---- TASK DATA

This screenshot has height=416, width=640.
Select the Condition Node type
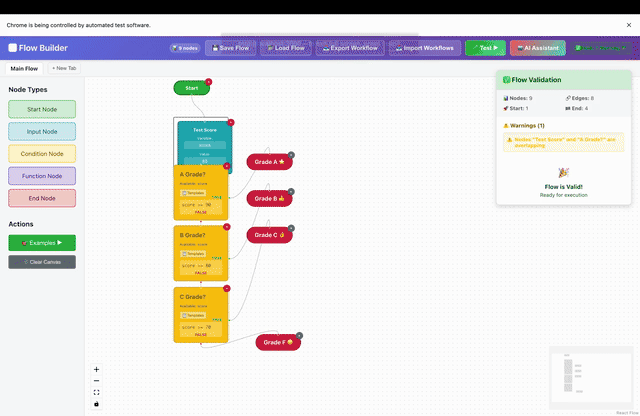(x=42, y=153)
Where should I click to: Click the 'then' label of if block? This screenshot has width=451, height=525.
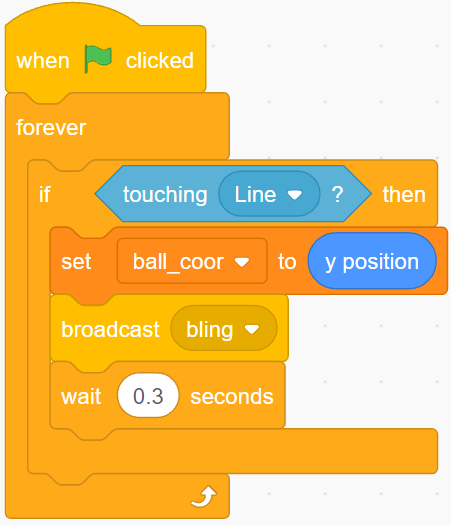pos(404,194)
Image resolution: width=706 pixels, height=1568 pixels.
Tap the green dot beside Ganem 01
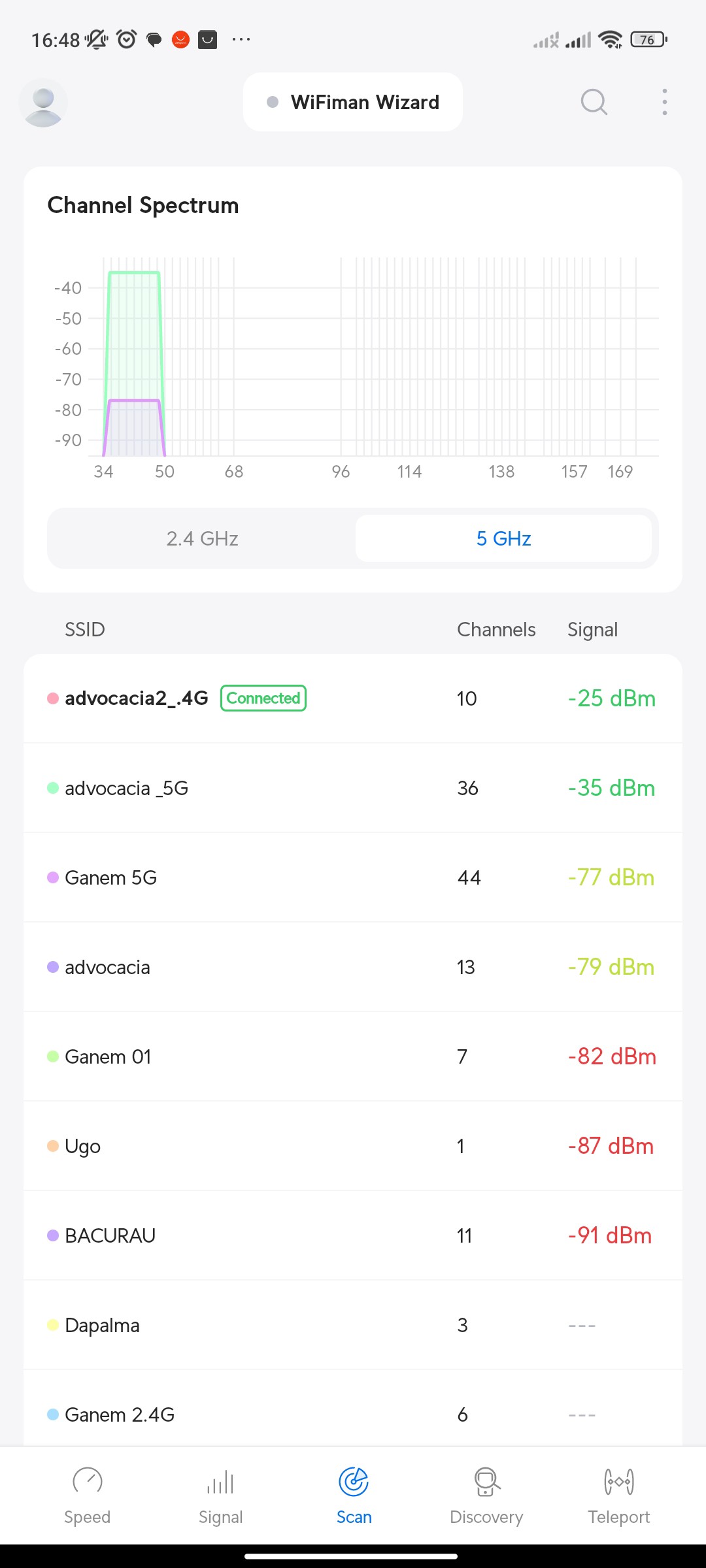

--------
---- TASK DATA

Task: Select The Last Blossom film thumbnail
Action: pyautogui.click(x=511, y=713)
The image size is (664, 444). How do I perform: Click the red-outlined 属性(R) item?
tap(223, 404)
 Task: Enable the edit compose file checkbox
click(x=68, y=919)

--------

EXERCISE> Beginning with the line above that contains "Select the Condition Node type" and finishing with the line that contains "Tap the green dot beside Ganem 01", print those lines exactly and only. Skip all pictures.

TASK RESULT>
Select the Condition Node type
(x=42, y=153)
Where should I click to: Click the 'then' label of if block? This screenshot has width=451, height=525.
pos(404,194)
Image resolution: width=706 pixels, height=1568 pixels.
Tap the green dot beside Ganem 01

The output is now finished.